Copy the items verbatim from the line containing "Click the diagonal resize arrow icon" through the end of the items, including both of those lines.

SUPPLIED INFORMATION.
────
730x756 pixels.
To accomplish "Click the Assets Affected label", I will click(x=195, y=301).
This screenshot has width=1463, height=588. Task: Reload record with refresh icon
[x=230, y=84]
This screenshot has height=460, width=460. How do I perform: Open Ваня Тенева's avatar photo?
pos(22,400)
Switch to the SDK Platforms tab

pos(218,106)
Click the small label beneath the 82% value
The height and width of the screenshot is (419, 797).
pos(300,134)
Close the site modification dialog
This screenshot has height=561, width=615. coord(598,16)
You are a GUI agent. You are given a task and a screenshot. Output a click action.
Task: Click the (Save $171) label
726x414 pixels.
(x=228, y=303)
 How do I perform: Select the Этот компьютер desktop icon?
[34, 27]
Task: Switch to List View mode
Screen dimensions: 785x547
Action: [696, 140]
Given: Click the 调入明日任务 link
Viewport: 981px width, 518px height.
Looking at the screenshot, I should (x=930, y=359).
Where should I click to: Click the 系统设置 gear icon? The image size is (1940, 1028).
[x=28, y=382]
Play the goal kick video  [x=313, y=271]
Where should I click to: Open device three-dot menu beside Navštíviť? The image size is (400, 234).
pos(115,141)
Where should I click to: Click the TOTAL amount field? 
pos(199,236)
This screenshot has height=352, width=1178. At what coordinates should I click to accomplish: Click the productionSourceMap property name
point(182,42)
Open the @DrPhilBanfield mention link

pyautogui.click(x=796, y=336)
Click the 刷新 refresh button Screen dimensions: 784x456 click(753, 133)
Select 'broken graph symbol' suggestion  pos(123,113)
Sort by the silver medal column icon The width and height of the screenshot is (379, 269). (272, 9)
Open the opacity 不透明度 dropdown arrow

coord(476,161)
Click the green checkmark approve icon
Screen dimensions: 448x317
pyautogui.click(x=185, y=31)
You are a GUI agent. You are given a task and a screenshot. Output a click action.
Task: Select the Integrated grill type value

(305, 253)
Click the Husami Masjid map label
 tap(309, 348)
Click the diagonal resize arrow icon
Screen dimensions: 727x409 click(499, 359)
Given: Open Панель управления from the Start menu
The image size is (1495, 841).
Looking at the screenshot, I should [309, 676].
────
TASK ANSWER.
Click the diagonal resize arrow icon
Screen dimensions: 727x409 click(499, 359)
Given: Open Панель управления from the Start menu
The image size is (1495, 841).
Looking at the screenshot, I should [309, 676].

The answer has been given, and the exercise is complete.